Lines before the one containing "Viewport: 529px width, 313px" are not wanted; restate the rest below word for word, through the last line, but drop any pictures.

BEGIN TASK INPUT

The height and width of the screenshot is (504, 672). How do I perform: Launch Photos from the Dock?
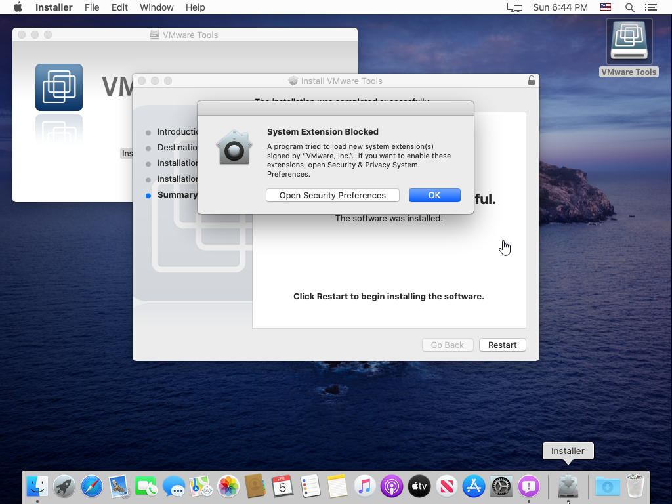coord(228,486)
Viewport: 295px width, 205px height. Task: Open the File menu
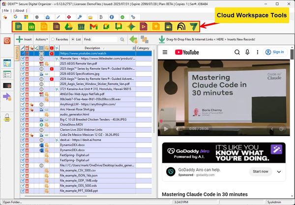pyautogui.click(x=5, y=10)

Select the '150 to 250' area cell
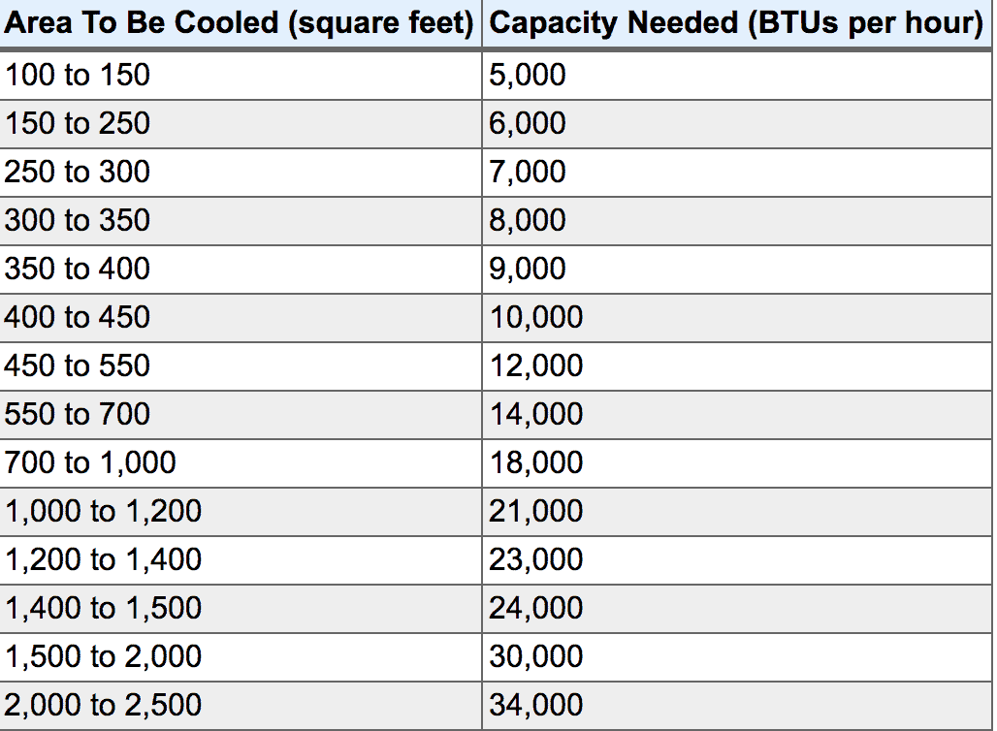78,123
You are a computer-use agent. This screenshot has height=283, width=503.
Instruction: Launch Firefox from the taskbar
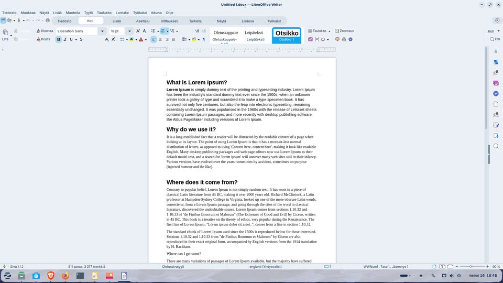point(65,276)
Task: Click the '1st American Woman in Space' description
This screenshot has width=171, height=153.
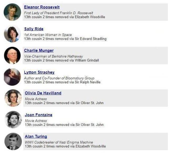Action: pos(48,35)
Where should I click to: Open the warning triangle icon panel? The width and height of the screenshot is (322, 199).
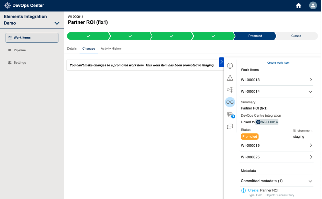(x=230, y=78)
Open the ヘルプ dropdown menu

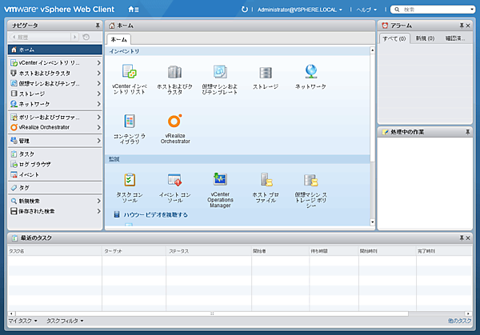(x=365, y=10)
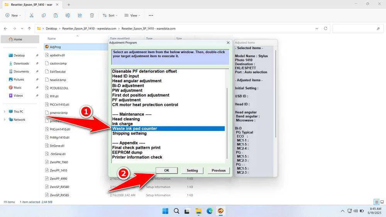This screenshot has width=386, height=217.
Task: Click the Cut scissors icon in toolbar
Action: pyautogui.click(x=32, y=15)
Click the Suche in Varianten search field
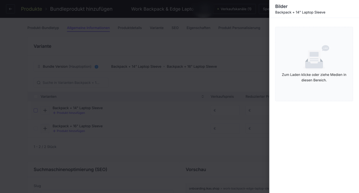 point(71,83)
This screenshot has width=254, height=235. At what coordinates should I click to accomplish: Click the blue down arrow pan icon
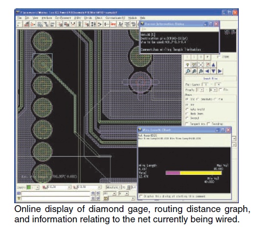(213, 71)
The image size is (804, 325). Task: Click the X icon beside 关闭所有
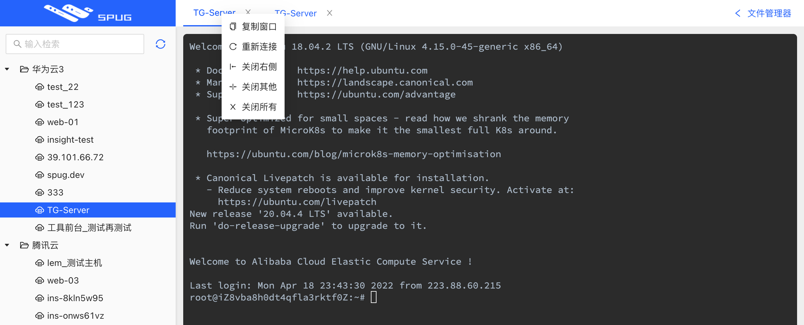(233, 107)
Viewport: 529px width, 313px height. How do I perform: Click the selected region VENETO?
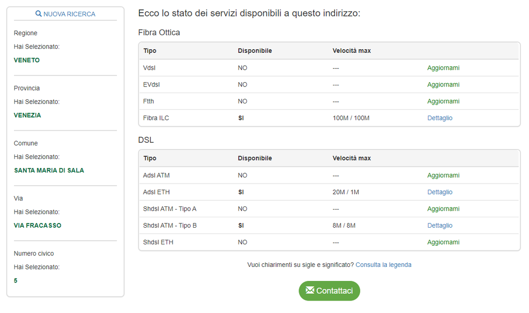27,60
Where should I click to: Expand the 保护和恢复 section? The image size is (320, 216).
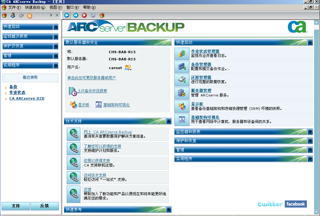[x=310, y=141]
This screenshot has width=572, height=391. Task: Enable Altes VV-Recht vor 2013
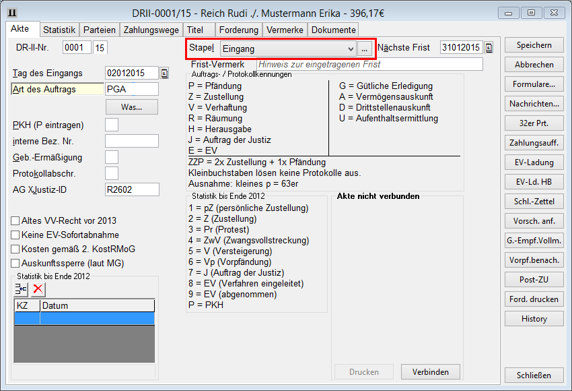[15, 220]
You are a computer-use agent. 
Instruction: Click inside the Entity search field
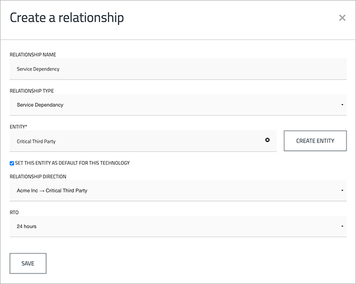pyautogui.click(x=143, y=141)
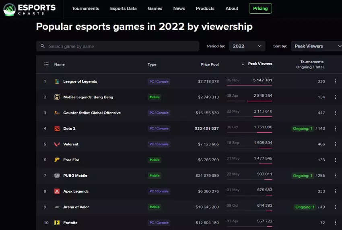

END TASK INPUT

● **SOLUTION FOR THIS TASK**:
Viewport: 529px width, 313px height. How do I perform: Click the selected region VENETO?
27,60
Where should I click to: Expand the 保护和恢复 section? The image size is (320, 216).
[x=310, y=141]
This screenshot has width=572, height=391. Task: Enable Altes VV-Recht vor 2013
[15, 220]
You are a computer-use agent. 
Instruction: Click inside the Entity search field
pyautogui.click(x=143, y=141)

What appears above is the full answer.